[TEXT PROVIDED]
____

I agree, and that's why I think time-out sends such a confusing message conflating anger and withdrawal of love. When we send people away when we are angry with them, are they more likely to feel loved or unloved? I would contend that people who are sent away, would eventually become very fearful of others becoming angry with them.


----------



## sphinx (Mar 13, 2003)

Quote:


Originally Posted by *sweetpea333*
my toddler has been hitting her sister alot lately and i find myself giving her a time out for about a minute explaining to her why it is not ok to hit and then after her timeout i explain it again, i find myself trying different things to make this stop...

Not at all to diminish the sibling rivalry aspect to this (how old is the sister?), but my toddler is also a hitter and also throws heavy items with glee, loves to kick maniacally too. I know he would NEVER understand if I made him go away from us- he doesn't even get why his sister is angry when he hurts her. So I just repeat various mantras: "throw the sand away from people." "That's for (insert true use), not throwing, here's a ball you can throw." With hitting - well, we made sure he has several drums and tambourines (and "you can hit your drum" "you can hit the couch" "you can hit the ball", we clap vigorous rhythms, or "let's play pattycake" - and he can slap my palms as hard as he wants).

One of these things usually works. Even if he's hitting from anger sometimes he still just wants to hit, and the diversion both diffuses his emotional upset and serves his physical need. Other times I snuggle up to him, empathize and try to help him through the angry feelings. I also regularly show him "gentle gentle" and ask him if he wants to repeat that gentle stroke on the person's body where he just hurt them. Usually the injured party is amenable, and ds is also amenable to this and gets very tender with the person, which helps them forgive him! I also try to spend separate special time with each of my kids, even for an hour or two, whenever i can.

____

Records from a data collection
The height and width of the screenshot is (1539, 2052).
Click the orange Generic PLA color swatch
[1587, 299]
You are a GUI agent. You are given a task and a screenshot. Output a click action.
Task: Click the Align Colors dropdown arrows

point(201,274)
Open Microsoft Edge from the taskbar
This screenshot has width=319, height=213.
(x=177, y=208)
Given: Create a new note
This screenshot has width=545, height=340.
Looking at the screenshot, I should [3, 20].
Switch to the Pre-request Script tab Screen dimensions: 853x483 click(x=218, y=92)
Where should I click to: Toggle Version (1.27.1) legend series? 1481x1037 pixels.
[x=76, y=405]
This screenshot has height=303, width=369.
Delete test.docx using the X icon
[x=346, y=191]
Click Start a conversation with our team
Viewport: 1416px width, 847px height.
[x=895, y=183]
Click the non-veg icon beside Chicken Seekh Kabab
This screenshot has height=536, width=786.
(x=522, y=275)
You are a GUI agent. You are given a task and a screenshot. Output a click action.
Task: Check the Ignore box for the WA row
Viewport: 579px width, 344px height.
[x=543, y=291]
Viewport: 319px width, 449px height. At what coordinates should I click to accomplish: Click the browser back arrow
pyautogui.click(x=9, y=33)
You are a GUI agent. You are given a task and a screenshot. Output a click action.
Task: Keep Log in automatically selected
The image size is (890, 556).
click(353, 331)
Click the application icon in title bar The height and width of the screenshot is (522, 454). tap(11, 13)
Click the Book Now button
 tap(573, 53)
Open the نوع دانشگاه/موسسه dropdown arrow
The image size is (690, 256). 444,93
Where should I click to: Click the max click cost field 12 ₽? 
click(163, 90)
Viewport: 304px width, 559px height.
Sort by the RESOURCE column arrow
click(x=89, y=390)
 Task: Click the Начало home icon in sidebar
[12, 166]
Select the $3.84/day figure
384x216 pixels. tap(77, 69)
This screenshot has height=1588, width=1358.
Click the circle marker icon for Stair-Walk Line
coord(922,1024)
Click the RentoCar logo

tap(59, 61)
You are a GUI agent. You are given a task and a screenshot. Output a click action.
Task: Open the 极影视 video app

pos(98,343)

____

[EXERCISE TASK] Extend the forum discussion about time-outs and toddlers who hit, starting after its last sentence.

[EXPECTED ANSWER]
hope that helps.


----------



## Delacroix (Aug 4, 2005)

Quote:


Originally Posted by *monkey's mom*
Well, of course. But, we're talking about withholding comfort to small children so that they learn to "self-soothe," not setting up healthy boundaries vs. getting sucked into dysfunction.

Based on your comments in this thread, I think you may be injecting some other issues into offering comfort to children in such a way that they feel secure, loved, and guided to comfort themselves and others.

I can't for the life of me understand how withholding comfort is going to achieve those same ends.

I think the converse is true, that people who are not comforted nor have had those emotional needs met, are much more likely to develop that bottomless pit of need. When a need is met, it goes away. When a need is unmet it merely resurfaces in new and interesting ways.

I agree, and that's why I think time-out sends such a confusing message conflating anger and withdrawal of love. When we send people away when we are angry with them, are they more likely to feel loved or unloved? I would contend that people who are sent away, would eventually become very fearful of others becoming angry with them.

I think I understand your point of view, and I agree with you that an unmet need will resurface in other ways. But I don't always view a child as wanting comfort because they are upset. To me, it often seems like the MOTHER needs the comfort. When comfort is a need, I agree that it should be met and cannot think of an instance where not meeting it is okay. It's just that I don't think that a child's attempts to engage a mother always stem from that need for comfort.

It's not my intent to dissuade you. I'm just of the opinion that it's not terribly difficult for a mother to be 'sucked into' dysfunctional dynamics with a child, and that the process of establishing healthy boundaries begins in childhood.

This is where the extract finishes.